Oil companies also want to drill deeper holes offshore, but there seems to be widespread public resistance despite high gasoline prices. Last week Republican leaders abandoned (for now) long-coveted efforts to open for drilling the Arctic National Wildlife Refuge and deep waters off the Atlantic and Pacific coasts.

But as demand continues to expand, we'll likely need new sources of both alternative and fossil fuels, plus a healthy dose of what Chevron CEO Dave O'Reilly calls the "cheapest source of additional energy supply" - conservation. A flood of energy-efficient products are hitting the market, including LED lighting, smart appliances and today's most fashionable purchase, hybrid cars.
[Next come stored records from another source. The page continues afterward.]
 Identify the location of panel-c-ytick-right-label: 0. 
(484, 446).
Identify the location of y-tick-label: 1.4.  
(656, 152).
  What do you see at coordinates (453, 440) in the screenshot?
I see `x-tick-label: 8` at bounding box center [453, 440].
San Francisco's Center for Resource Solutions, which gives the "green E" certification to products manufactured with electricity derived from renewable energy sources, says it is swamped by companies that want to market themselves as ecofriendly. The center's staff of five workers now gets 20 to 40 requests for certification a week from companies such as Frito-Lay, FedEx, Kinko's, Staples and Starbucks, up from about five a week last year.

It seems cool to be green, and it's no wonder. As gas and heating-oil prices inevitably rise this winter and more families get hit in the wallet, alternative energy represents at least the promise of relief down the road. Solar, wind, biofuels and hydrogen may not help bank accounts next month, but people backing the technology have a longer-term, and much bigger, payoff in mind.